PROBLEM STATEMENT: Copy out all lines from the entries below in which "green" occurs.

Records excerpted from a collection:

──────

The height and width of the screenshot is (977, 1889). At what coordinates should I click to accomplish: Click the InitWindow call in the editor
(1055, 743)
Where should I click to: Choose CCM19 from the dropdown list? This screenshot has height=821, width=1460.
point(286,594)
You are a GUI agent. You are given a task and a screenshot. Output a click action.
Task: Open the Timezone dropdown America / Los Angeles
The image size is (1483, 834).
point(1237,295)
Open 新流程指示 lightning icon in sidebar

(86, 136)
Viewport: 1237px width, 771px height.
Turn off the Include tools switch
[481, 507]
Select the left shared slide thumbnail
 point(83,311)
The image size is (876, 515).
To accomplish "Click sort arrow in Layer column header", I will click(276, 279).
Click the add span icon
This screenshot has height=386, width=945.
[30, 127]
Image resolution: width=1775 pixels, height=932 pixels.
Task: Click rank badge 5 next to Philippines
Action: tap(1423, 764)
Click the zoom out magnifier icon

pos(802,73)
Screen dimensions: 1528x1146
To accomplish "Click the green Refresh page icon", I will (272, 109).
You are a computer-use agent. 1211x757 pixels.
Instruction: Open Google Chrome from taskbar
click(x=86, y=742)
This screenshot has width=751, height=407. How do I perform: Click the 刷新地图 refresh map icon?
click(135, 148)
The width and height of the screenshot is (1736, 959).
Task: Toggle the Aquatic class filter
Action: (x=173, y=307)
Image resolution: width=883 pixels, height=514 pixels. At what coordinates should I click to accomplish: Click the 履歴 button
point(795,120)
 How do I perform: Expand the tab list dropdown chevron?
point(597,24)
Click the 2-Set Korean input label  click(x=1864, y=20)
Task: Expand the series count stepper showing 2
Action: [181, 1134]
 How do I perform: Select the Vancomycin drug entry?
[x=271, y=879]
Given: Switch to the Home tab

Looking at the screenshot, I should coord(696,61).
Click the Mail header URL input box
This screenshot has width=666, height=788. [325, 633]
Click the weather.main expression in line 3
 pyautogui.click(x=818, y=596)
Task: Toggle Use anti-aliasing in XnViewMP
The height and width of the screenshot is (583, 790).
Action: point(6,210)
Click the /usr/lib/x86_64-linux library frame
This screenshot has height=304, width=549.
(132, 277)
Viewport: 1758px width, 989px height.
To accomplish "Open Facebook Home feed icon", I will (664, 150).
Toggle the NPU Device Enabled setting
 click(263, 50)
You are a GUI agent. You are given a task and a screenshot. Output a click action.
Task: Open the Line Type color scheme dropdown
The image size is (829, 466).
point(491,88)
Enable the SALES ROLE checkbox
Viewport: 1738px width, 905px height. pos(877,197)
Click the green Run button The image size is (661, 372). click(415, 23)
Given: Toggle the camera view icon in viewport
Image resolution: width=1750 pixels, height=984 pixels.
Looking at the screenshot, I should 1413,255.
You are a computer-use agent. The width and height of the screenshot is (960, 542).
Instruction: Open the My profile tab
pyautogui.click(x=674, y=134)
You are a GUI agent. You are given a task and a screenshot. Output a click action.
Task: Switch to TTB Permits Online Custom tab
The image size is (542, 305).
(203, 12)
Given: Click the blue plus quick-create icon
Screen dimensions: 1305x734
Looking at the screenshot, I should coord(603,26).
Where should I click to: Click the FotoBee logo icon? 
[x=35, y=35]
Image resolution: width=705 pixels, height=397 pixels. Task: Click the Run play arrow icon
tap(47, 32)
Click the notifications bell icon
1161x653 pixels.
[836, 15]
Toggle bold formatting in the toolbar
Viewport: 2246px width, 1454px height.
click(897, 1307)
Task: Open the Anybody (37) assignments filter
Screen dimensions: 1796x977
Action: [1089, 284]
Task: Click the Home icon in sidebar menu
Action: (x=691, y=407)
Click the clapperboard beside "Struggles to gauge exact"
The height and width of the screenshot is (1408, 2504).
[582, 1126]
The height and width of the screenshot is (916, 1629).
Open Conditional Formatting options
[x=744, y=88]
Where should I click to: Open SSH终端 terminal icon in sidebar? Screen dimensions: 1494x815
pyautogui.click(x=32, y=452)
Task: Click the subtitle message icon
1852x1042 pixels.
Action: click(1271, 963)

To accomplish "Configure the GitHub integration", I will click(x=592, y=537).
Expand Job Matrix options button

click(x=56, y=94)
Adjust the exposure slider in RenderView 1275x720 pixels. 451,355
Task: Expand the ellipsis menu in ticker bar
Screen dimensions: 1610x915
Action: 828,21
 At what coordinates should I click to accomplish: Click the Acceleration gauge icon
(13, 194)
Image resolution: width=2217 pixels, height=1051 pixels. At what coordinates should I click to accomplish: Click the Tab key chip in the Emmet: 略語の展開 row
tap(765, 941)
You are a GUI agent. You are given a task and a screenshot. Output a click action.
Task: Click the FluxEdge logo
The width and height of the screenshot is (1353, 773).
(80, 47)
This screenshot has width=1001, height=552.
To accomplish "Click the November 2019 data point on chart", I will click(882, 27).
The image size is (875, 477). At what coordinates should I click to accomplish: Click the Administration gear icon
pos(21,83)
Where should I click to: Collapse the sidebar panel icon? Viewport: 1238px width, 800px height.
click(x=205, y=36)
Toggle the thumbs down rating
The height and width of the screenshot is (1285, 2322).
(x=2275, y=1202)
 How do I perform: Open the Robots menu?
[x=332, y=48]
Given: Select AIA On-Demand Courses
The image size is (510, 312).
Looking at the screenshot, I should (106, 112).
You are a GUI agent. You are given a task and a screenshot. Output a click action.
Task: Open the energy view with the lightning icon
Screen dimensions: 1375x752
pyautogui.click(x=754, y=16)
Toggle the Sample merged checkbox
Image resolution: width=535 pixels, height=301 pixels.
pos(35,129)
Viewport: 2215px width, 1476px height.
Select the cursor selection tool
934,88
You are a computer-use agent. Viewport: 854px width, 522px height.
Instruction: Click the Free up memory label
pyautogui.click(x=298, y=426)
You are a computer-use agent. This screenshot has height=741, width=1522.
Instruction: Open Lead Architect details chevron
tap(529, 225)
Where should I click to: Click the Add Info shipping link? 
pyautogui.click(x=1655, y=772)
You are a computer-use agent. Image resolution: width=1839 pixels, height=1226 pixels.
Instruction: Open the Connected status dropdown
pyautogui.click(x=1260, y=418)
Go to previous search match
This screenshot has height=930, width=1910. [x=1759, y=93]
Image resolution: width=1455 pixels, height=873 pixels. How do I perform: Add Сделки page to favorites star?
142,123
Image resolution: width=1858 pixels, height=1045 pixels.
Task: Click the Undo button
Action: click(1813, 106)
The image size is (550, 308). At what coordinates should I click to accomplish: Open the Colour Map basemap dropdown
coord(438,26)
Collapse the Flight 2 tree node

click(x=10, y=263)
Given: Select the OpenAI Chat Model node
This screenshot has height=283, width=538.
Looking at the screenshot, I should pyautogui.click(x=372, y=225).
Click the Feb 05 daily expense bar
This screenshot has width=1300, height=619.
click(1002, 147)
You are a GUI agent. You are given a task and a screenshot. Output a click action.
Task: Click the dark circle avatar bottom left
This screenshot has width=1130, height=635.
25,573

──────

RESPONSE FOR THIS EXERCISE:
To accomplish "Click the green Refresh page icon", I will (272, 109).
Click the green Run button The image size is (661, 372). click(415, 23)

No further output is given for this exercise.